Use an integrated neo4j database to explore how human and machine learning agents might collaborate to extract evidence from knowledge graphs to derive predictions and mechanistic hypotheses.

Tasks

  1. Load a neo4j instance with diverse data types from Monarch and SemMed DB databases.
  2. Define and optimize cypher 'pathfinding' query templates.
  3. Apply templates toward answering selected CQs - start with 'positive control' queries that look for paths through the graph providing evidence supporting a known fact/mechanism (e.g. ALDH2 as a known modifier of FA, or cyclodextrin as a successful re-purposing for Niemann-Pick disease).
  4. Manually explore query results by evaluating types of paths returned, defining rules/approaches to identify most meaningful evidence, and refining queries to hone in on these paths in the data.
  5. Explore machine learning approaches to automate this process, and derive evidence-based predictions from data in knowledge graphs.
  6. Explore approaches/interfaces for human intervention in this process - i.e. how to present underlying rationale for automated predictions in a way that allows human users to evaluate the evidence, refine and extend queries based on this, and inform new experiments and analyses.

Goals

  1. Understand data and modeling requirements for this type of approach
  2. Inform architectural requirements for BB and reasoner applications - particularly w.r.t automated/machine learning methods that can help weight evidence and make predictions, and interfaces for human intervention in refining and extending ML results.
  3. Provide end-to-end examples of what open-ended, ML-guided exploration and discovery in the Translator might look like in practice.

Valued Expertise

  1. Monarch/SemMedDB data
  2. Cypher query language and graph-based algorithms (e.g. for pathfinding, traversals, edge-weighting)
  3. Visualization of graph data and paths
  4. Machine learning approaches
@mbrush
Copy link
Contributor Author

mbrush commented Jan 6, 2018

TL;DR (earlier/longer notes from which the above summary was condensed)

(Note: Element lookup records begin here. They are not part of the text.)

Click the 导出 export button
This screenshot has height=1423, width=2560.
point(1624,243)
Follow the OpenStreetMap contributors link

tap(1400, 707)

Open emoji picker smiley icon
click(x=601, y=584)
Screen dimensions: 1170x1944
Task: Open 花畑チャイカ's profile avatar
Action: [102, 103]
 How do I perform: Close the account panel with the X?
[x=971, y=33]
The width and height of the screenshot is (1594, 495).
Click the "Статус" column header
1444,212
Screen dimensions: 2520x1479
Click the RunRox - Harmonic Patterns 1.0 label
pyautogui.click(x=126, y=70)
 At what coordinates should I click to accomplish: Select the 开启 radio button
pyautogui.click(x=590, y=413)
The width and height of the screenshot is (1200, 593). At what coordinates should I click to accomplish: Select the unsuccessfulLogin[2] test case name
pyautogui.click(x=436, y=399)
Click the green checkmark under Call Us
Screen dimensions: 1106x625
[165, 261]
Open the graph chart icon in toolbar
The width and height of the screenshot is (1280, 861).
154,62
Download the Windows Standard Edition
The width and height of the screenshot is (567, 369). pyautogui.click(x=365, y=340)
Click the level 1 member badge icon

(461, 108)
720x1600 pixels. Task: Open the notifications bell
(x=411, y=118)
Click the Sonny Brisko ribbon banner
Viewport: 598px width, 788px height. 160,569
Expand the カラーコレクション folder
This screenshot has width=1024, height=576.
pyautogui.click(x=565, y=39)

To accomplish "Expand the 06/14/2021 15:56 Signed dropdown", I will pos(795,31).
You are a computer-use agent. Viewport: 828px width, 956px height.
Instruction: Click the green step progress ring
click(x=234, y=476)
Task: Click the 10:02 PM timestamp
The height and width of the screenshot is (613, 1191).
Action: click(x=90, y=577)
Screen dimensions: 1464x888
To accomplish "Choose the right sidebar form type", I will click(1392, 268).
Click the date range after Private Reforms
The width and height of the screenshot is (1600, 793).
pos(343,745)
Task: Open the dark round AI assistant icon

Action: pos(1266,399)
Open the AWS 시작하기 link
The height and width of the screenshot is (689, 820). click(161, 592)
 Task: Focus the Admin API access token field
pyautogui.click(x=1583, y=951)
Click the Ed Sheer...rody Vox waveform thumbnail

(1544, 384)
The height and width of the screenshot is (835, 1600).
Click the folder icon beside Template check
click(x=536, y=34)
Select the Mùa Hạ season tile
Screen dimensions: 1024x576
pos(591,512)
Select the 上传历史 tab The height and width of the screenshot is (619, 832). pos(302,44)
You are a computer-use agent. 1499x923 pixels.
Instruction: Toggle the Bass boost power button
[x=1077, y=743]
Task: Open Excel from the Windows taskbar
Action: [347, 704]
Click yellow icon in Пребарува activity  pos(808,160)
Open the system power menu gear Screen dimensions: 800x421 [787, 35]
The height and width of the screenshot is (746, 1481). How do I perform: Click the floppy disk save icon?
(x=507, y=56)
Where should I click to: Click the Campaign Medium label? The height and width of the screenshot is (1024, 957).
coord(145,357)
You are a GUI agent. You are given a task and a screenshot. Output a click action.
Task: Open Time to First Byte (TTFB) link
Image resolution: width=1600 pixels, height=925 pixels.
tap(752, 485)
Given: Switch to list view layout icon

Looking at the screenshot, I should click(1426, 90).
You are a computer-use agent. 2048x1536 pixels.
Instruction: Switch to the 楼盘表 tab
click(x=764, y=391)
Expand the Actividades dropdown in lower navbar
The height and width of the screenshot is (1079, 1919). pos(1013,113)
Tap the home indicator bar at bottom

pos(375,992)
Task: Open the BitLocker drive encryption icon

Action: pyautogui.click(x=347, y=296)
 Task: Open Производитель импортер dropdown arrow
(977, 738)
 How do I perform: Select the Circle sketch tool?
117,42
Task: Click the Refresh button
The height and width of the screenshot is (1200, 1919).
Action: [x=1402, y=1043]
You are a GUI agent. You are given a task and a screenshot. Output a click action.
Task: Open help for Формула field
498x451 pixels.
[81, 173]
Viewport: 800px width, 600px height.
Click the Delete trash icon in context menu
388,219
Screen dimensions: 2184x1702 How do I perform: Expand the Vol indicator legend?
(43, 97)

To date most CQ notebooks have explored relatively simple retrieval and faceting type queries. But the real utility of the Translator will be supporting more open-ended, exploration of data , enabling users to populate a blackboard with knowledge that drives serendipitous discovery and novel insight.

Given the graph-based nature of much of the knowledge in the Translator system, 'pathfinding' operations are one potentially useful approach for this type of exploration and blackboard construction. Here, the system would return paths through the graph connecting entities of interest, and allow users to filter and facet these paths to hone in on those representing meaningful evidence in support of their larger question or use case.

For example, given a set of candidate FA modifier genes, explore paths linking these genes to FA in the data to provide evidence for prioritizing/ranking these candidates, and suggesting possible mechanisms of action. Here, we have positive controls that we can start with, as ALDH2, ADH5, and TGFbeta are known modifies with established mechanisms. We will write pathfinding cypher queries that return all paths through the Monarch and SemMedDB data connecting these genes to FA, and explore requirements and approaches for refining/constraining these paths to hone in on those representing the most meaningful evidence.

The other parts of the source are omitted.